La Paz .- El grano de quinua, originario de los Andes, se cultivará en países de África, Asia y el Cercano Oriente para ayudar a combatir el hambre, anunció hoy la Organización de las Naciones Unidas para la Alimentación y la Agricultura (FAO). 

El anuncio fue hecho por el director de la FAO, el brasileño José Graziano da Silva, en una ceremonia celebrada en la ciudad andina boliviana de Oruro, junto al presidente de Bolivia, Evo Morales, para clausurar el Año Internacional de la Quinua.

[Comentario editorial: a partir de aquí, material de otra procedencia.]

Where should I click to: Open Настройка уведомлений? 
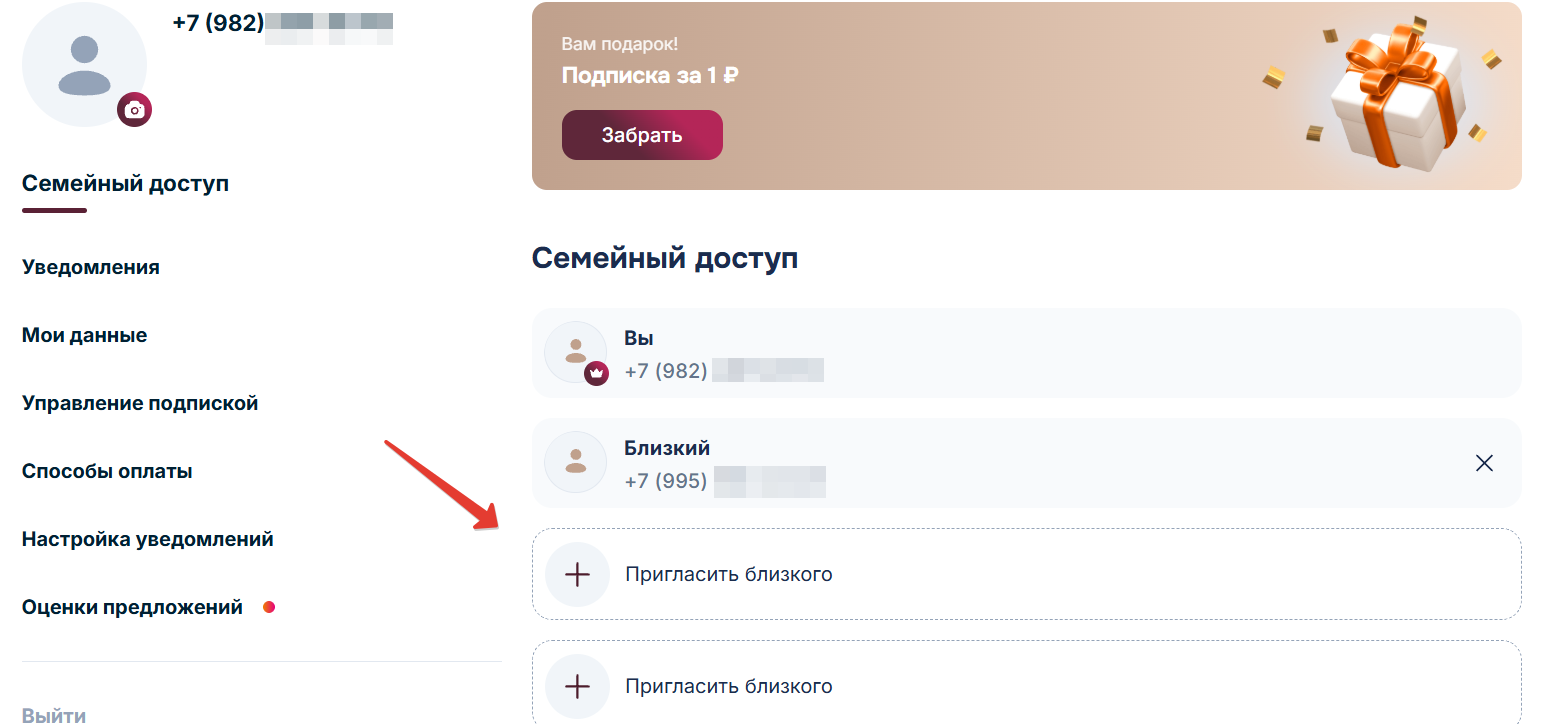pos(147,539)
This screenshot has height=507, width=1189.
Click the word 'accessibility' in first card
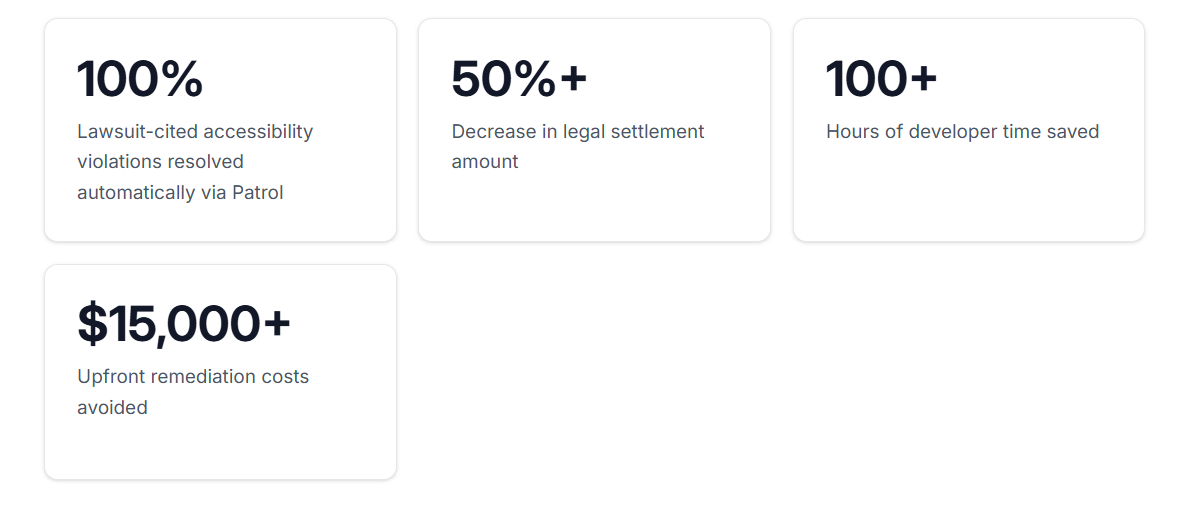coord(258,132)
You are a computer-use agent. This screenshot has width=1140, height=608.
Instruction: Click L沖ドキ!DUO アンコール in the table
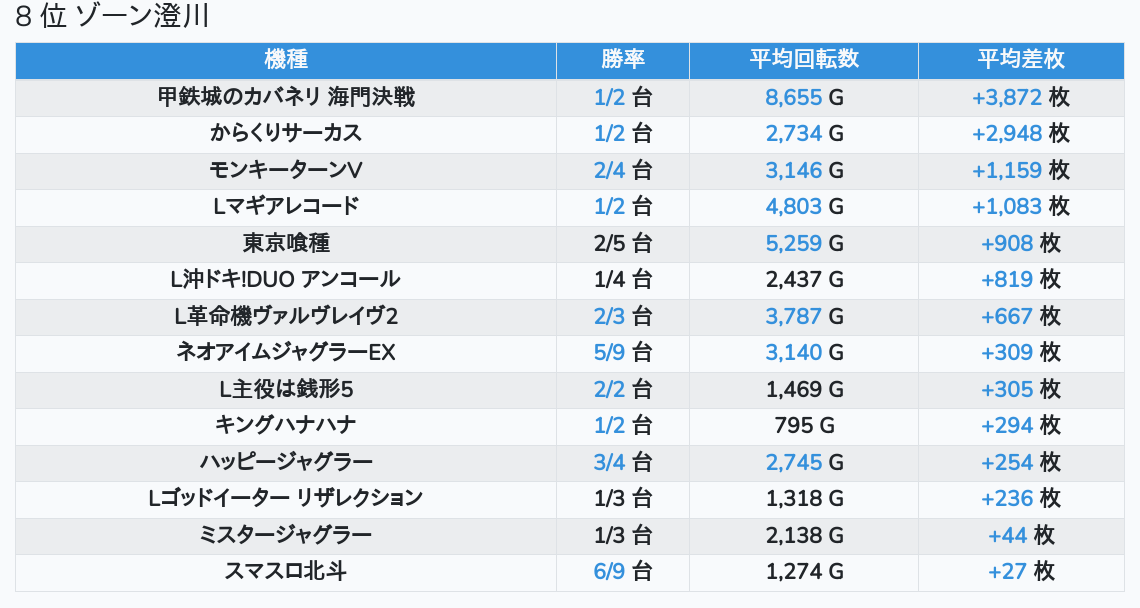(x=286, y=279)
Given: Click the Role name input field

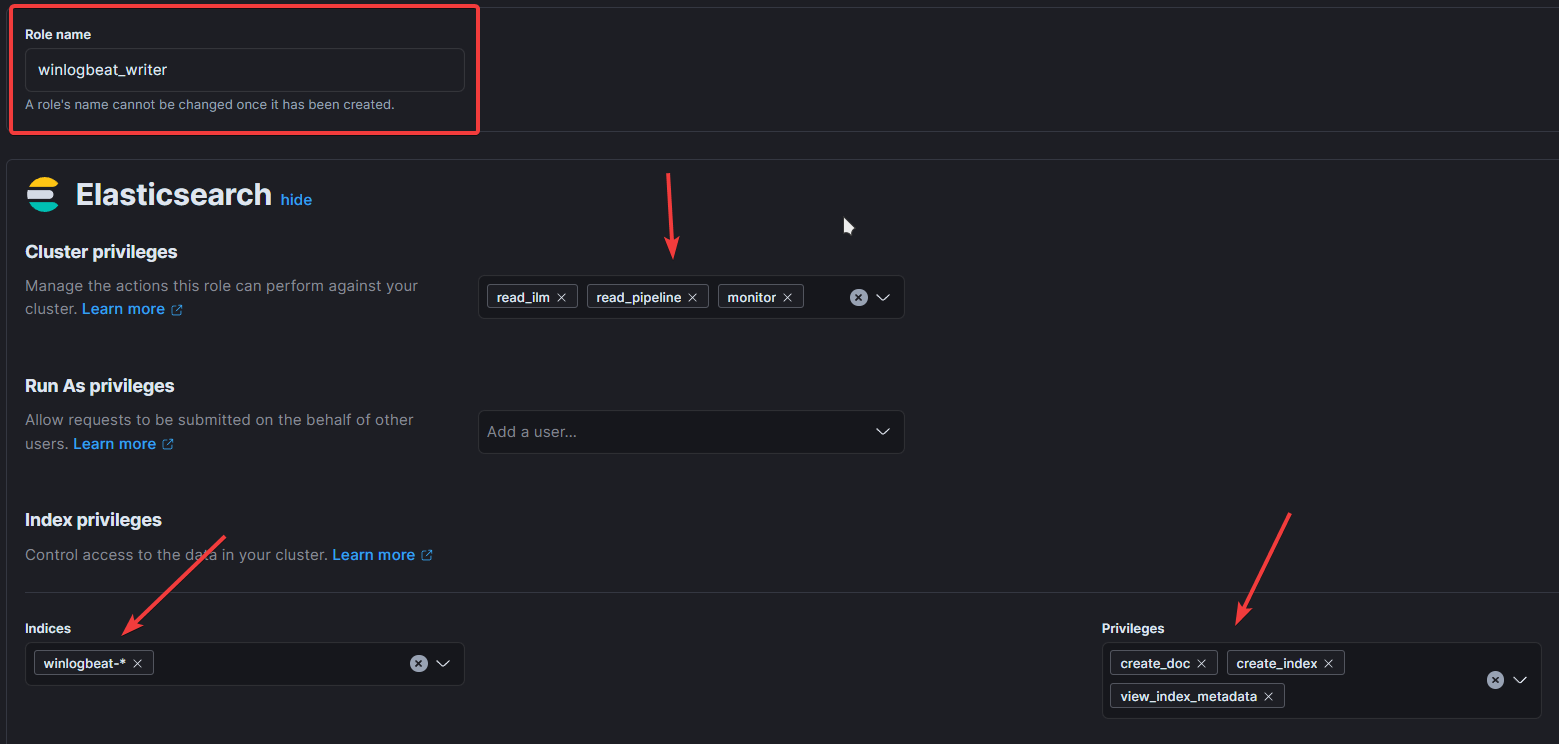Looking at the screenshot, I should click(x=244, y=70).
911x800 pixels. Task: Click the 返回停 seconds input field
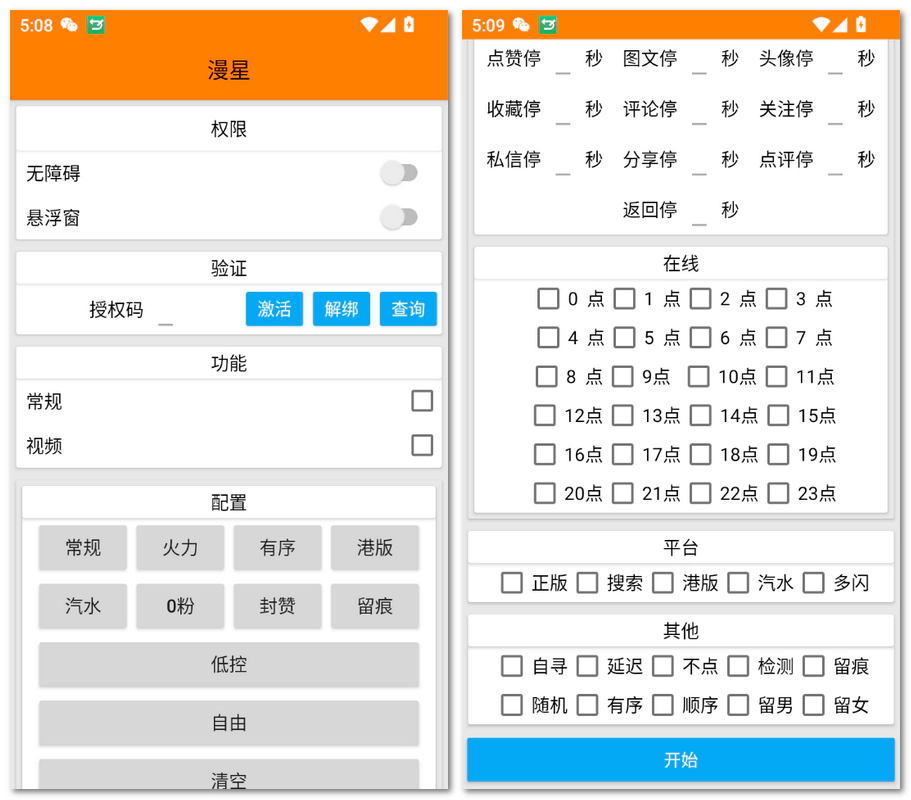click(699, 212)
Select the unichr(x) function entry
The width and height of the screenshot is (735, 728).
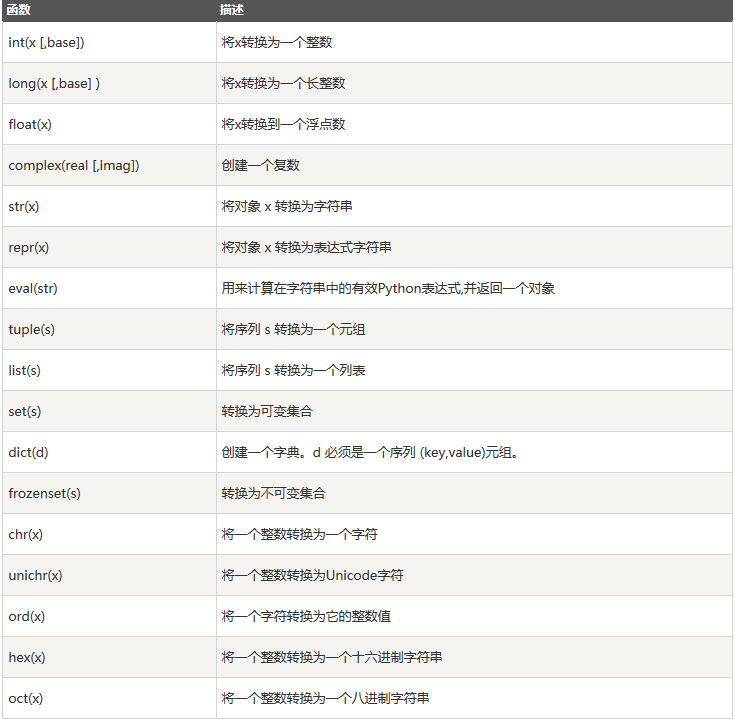35,575
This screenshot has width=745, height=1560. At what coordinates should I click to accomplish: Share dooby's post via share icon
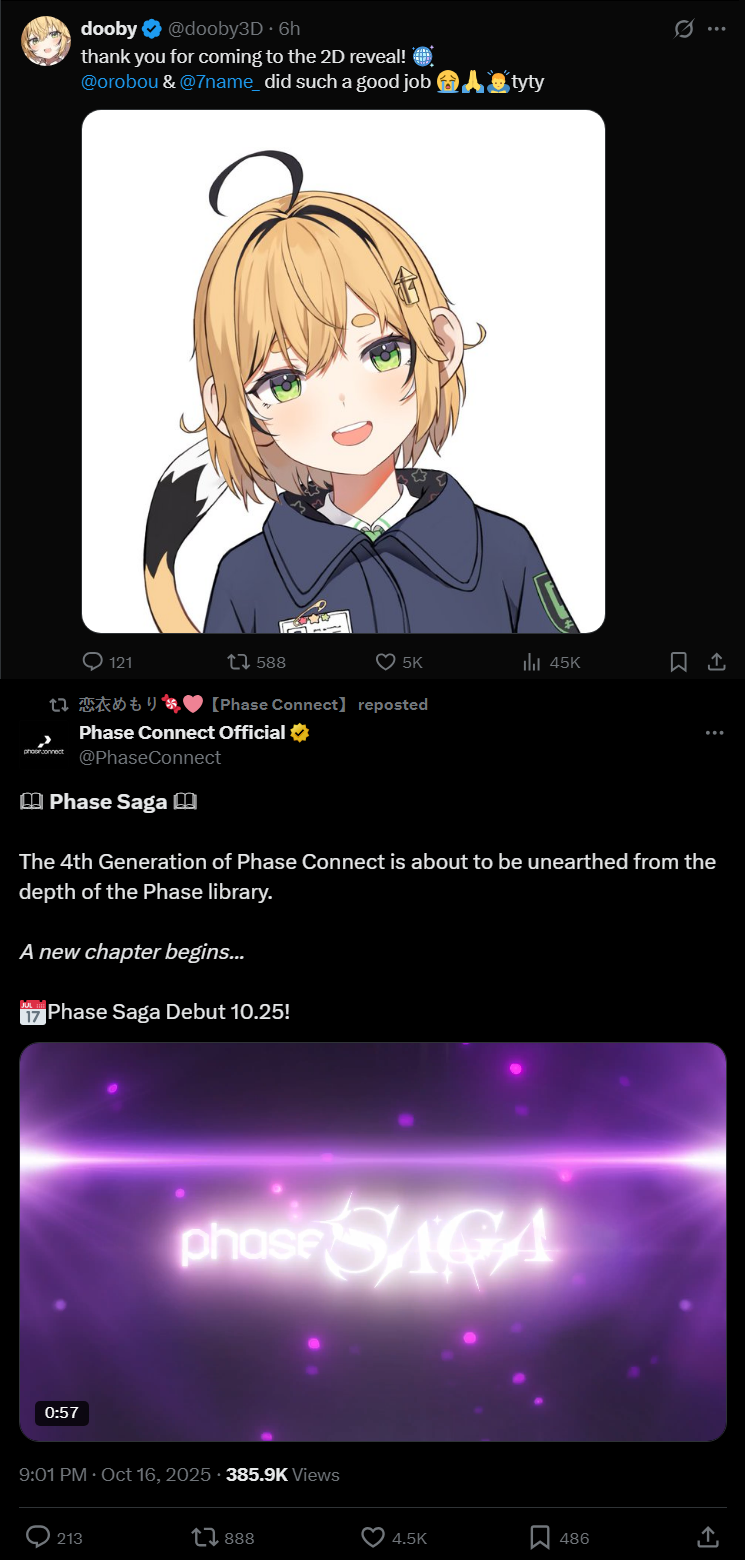tap(716, 662)
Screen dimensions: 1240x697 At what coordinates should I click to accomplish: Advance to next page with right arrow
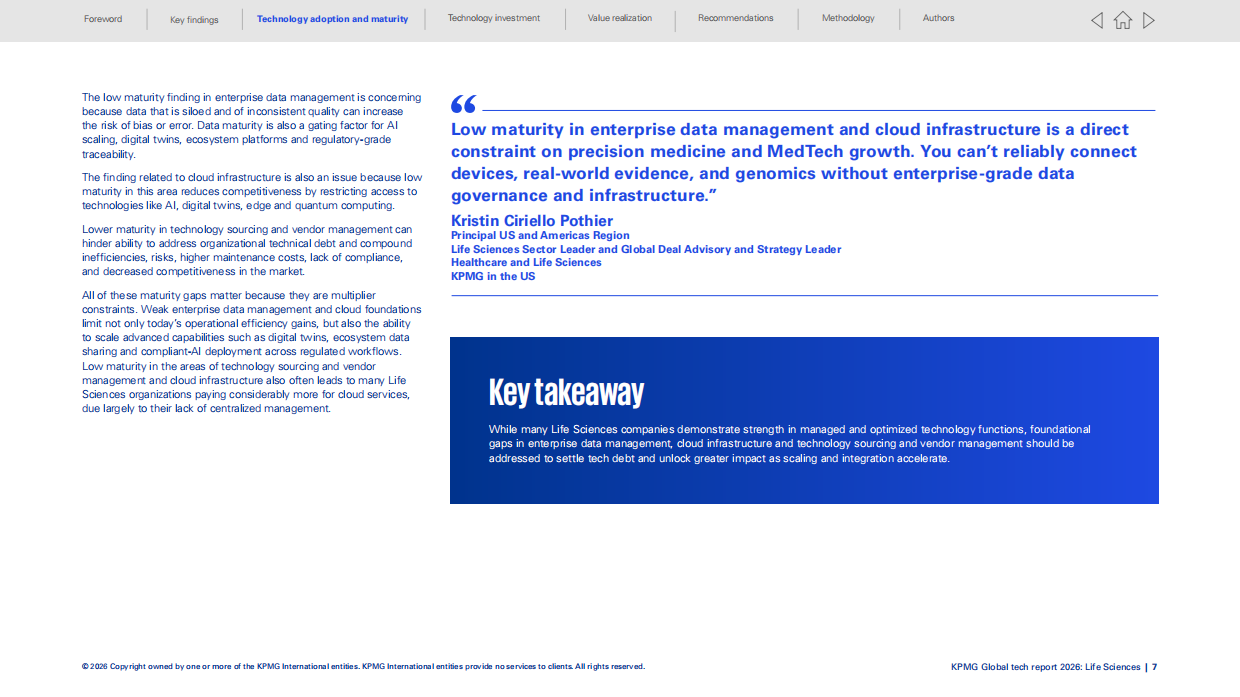[x=1149, y=20]
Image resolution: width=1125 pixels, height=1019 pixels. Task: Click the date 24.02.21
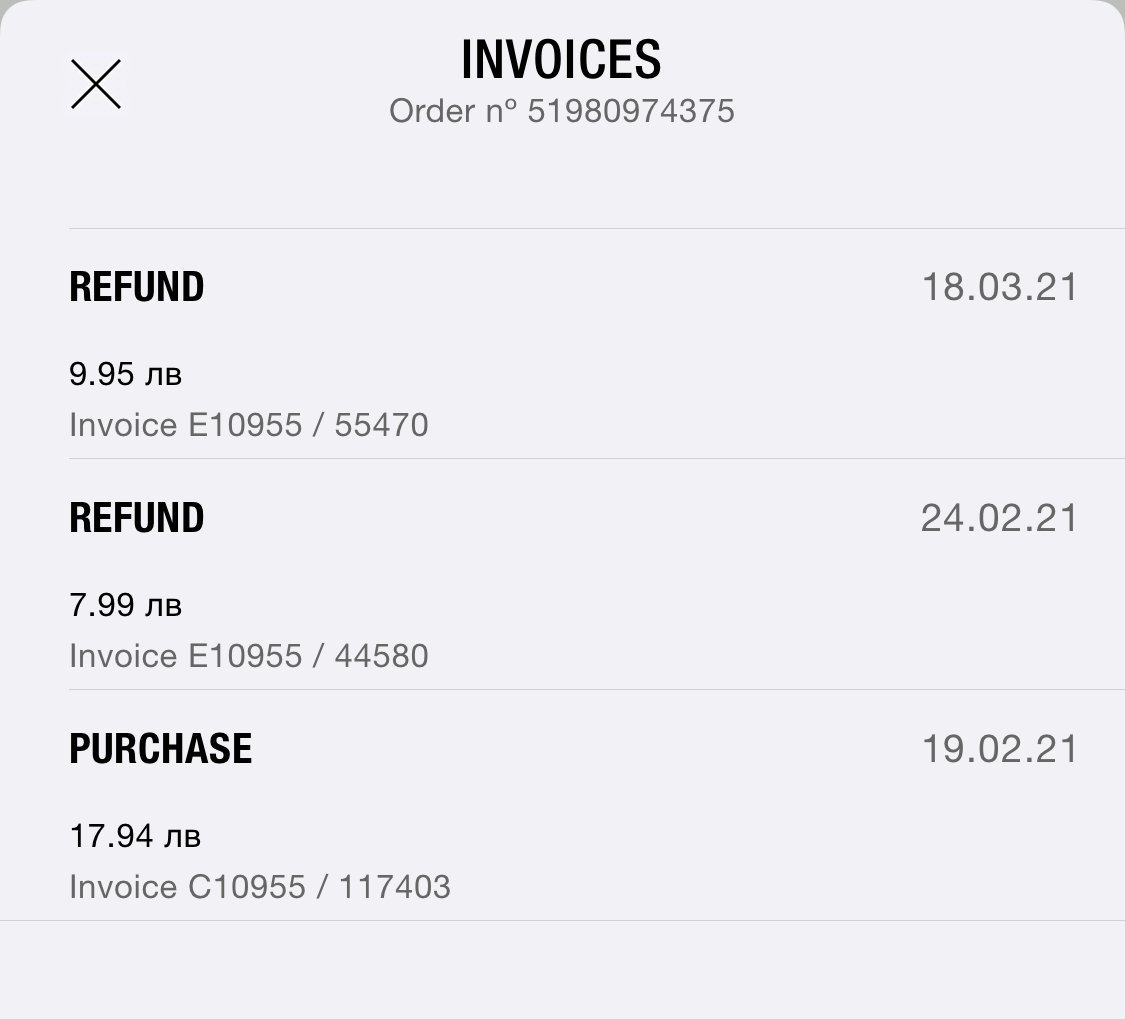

El funcionario internacional destacó que la quinua (chenopodium quinoa willd) tiene "cualidades nutricionales únicas" y una "enorme adaptabilidad" en sus cultivos, por lo cual 26 países de África, otros de Asia y del Cercano Oriente manifestaron a la FAO su interés para experimentar con las plantaciones del grano.

Varias de esas naciones están en zonas secas del Cuerno del África, que sufre por "terribles sequías" que destruyen los cultivos de trigo, pero donde puede desarrollarse la quinua al necesitar poca agua, según Graziano da Silva.

La FAO está apoyando a esos países para que introduzcan las semillas de quinua en la economía familiar y también a naciones lejanas como Bután, Brunei y Sri Lanka donde se verá crecer el tallo cultivado desde tiempos ancestrales por pueblos andinos, agregó.

"Ese alimento sagrado ha seguido la ruta abierta por el maíz y la papa, también originarios en los territorios indígenas latinoamericanos y que hoy son la base de la alimentación mundial", agregó el brasileño en su discurso en Oruro.

Calificó como exitoso el Año Internacional de la Quinua porque permitió fortalecer alianzas para la investigación acerca del grano

y proyectos para su desarrollo global, un trabajo que permitirá mejorar la producción mundial del alimento, que lidera Bolivia.

Los cultivos bolivianos abarcan actualmente una superficie de 169.094 hectáreas que producen 95.530 toneladas del grano, cerca de cuatro veces las 27.739 toneladas existentes en 2005.

Los cultivos bolivianos representan el 46 % de la producción mundial de este grano, del que Perú es el segundo productor con el 42 % y cuyo Gobierno también fue uno de los impulsores de las celebraciones internacionales dedicadas a este alimento andino.